Y somo efímeros. Siempre somos efímeros. Desde un niño de dos años a otro niño de 115, una vida siempre ha sido corta porque el mundo tiene tanto que ofrecer, tanto del que aprender, tanto que experimentar, que una vida nunca es suficiente. Pero nos empeñamos en postergarlo todo, condicionados por esa tradición judeocristiana que nos asegura el Paraíso para más adelante, mientras ahora toca contenerse o anhelar su llegada: ya viviré luego, ya experimentaré después.

Y entonces llega la Navidad. La Navidad, esas entrañablesfiestas que supuestamente celebramos para reunirnos con las personas que más queremos, aunque la mayoría ni las hace entrañables, ni la celebra ni se reúne con quien más quiere, porque ha decidido, inexplicablemente, que el momento de hacer cuentas es justo ese día, el momento de llorar es ese día, y se reúne con quien le imponen, no con quien quiere.

Es como si planeas durante todo el año tus ansiadas vacaciones en la playa y, cuando llegas, empiezas a despotricar del puto calor o la puta arena. ¿¡!?

La Navidad no es el momento de llorar a tus muertos porque ya los lloras cada día del año. Sobre todo, no es el momento porque ahora tienes la oportunidad de reunirte con tus personas más queridas, que también saben llorar todo el año, y lo que necesitan ellas y lo que necesitas tú es sonreír, demostrar que estás presente. No hay que postergar la alegría de compartir un buen momento para después, es ahora, y ¿sabes por qué? Porque probablemente las próximas Navidades no estarás o no estarán.

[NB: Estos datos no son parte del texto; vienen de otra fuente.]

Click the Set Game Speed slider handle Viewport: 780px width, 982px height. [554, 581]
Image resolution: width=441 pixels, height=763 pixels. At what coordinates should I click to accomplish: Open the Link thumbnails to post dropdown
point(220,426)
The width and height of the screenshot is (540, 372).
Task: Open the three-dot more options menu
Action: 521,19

La buena noticia es que, para hacer las cosas bien, no necesitas un esfuerzo extra ni dinero, ¡es gratis! Así que abraza tu frágil y efímera vida y compártela con los demás. Abraza y besa y quiere mucho a quien tienes al lado y posterga —ahora sí— tu lado ñoño o tu lado hater, que tienes 364 días para eso.

Feliz Navidad.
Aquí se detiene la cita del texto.